# Reading text:
+ + +

By contrast, systems without tightly synchronized clocks (e.g. atomic clocks, GPS clocks, etc.) that wish to establish a global ordering must communicate with a single source of time on every operation. This is the purpose of the “timestamp oracle” employed by Percolator. A system which provides an absolute ordering of causally related events, regardless of observer, provides for a particularly strong guarantee of external consistency known as “linearizability.”
Let’s follow one more tangent and introduce the concept of “serializability.” Most database developers are familiar with serializability as the highest isolation level provided by the ANSI SQL standard. It guarantees that the constituent reads and writes within a transaction occur as though that transaction were given exclusive access to the database for the length of its execution, guaranteeing that no transactions interfere with each other. In other words, no concurrent transaction B is able to read any partially-written state of transaction A or perform writes causing transaction A to read different values for the same key over the course of its execution.

+ + +

# Set of tasks:
[1] In the passage on consistency, print the span from "Let’s follow one" up to and including "of its execution.".
[2] Render this sentence from the passage on consistency in Spanish: "This is the purpose of the “timestamp oracle” employed by Percolator."
[3] According to the passage on consistency, what do most database developers know as the highest isolation level provided by the ANSI SQL standard?

+ + +

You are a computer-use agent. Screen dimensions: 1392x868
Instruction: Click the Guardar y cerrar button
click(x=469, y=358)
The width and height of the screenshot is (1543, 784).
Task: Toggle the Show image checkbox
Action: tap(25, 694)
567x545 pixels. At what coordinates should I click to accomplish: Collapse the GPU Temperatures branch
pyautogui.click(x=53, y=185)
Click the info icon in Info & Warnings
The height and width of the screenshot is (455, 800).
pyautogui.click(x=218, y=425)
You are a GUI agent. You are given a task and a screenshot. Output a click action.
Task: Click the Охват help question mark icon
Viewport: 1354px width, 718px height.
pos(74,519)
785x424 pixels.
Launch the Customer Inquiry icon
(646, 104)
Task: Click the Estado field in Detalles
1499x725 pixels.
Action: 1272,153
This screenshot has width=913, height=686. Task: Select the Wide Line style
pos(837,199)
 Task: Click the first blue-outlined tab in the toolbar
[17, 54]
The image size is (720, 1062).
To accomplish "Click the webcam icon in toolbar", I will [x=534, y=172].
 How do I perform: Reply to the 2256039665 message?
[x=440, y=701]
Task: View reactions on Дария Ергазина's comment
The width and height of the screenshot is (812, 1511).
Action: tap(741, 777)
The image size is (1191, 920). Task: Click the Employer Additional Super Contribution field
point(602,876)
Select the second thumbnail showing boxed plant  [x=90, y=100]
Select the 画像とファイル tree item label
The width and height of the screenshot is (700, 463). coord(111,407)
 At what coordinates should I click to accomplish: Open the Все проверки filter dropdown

+ + +

# Solved problems:
[1]
Let’s follow one more tangent and introduce the concept of “serializability.” Most database developers are familiar with serializability as the highest isolation level provided by the ANSI SQL standard. It guarantees that the constituent reads and writes within a transaction occur as though that transaction were given exclusive access to the database for the length of its execution, guaranteeing that no transactions interfere with each other. In other words, no concurrent transaction B is able to read any partially-written state of transaction A or perform writes causing transaction A to read different values for the same key over the course of its execution.

[2] Este es el propósito del “oráculo de marcas de tiempo” empleado por Percolator.

[3] Serializability.